Why do an Endoscopy Procedure in Patients with Barrett’s Oesophagus?

How Often to Survey?

The current guidelines from the British Society of Gastroenterology make a series of recommendations

The guidelines divide sufferers into those with

  • ‘short segment’ Barrett’s (SSBE), where it is less than 3cm long and
  • ‘long segment’ Barrett’s (LSBE) which is more than 3 cm long.

For patients with short segment Barrett’s, they sub-divide into

  • people with intestinal metaplasia
  • people without intestinal metaplasia

(They do not divide people with long segment because intestinal metaplasia is present in almost everyone with long segment Barrett’s).


Recommended Surveillance Intervals

Short Segment Barrett’s Oesophagus, no intestinal metaplasia

  • Repeat the endoscopy to confirm the diagnosis
  • Discharge from follow up as the cancer risk is so small that the risks of doing repeated endoscopy outweighs the risk of getting cancer

Short Segment Barrett’s Oesophagus, with intestinal metaplasia

Regular surveillance endoscopy every 3 to 5 years

Long Segment Barrett’s oesophagus

  • Regular surveillance endoscopy every 2 to 3 years

Who should do the endoscopy procedures?

All gastroenterologists are trained to do endoscopy to a high standard. So are nurse endoscopists. So, surely anyone can do this well?

In our experience is that this is simply not true. Endoscopic surveillance of Barrett’s oesophagus is a specialist procedure.
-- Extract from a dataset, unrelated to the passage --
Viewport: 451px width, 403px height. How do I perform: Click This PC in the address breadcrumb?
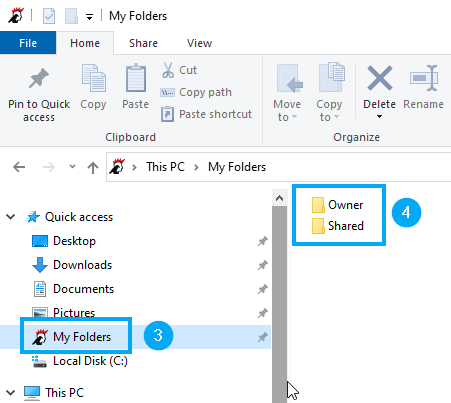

Many general endoscopists do not do it particularly well, either because they have not had enough specialist training or because they lack experience.

Common mistakes made at endoscopy include:

  • Not identifying the Barrett’s oesophagus correctly
  • Not taking the right number of biopsies
  • Not working with specialist pathologists

How Should Barrett’s Endoscopy be Done?

High quality surveillance requires all of the following:

  • Familiarity with Barrett’s
  • Someone who sees lots of cases is more likely to detect subtle abnormalities
  • The latest endoscopy equipment
  • Pre-cancerous changes can be hard to see. The better the technology used, the more likely tiny abnormalities will be detected.
  • Remember, tiny abnormalities today can become much larger abnormalities in a few months time
  • Rigorous biopsy protocols – most endoscopists do not take many biopsy samples.
    • There is excellent evidence that the more biopsies the doctor takes, the more likely they are to find early abnormalities such as dysplasia
    • If you are not sure, ask your doctor whether they take quadrantic biopsies (one biopsy in each quarter of the clock face) every 1 or 2 cm throughout the entire length of the Barrett’s
    • Another way of asking this is “How long is my Barrett’s?”
  • Multiply the answer in your head by 2. So if the Barrett’s is 5cm long, the answer is 10
      • Then ask how many biopsy samples the doctor expects to take? If it is less than 10, the doctor is not following the best guidance.
  • Advanced Endoscopic Techniques
    • There are a number of enhancements to a standard endoscopy procedure that can help the doctor identify pre-cancerous abnormalities.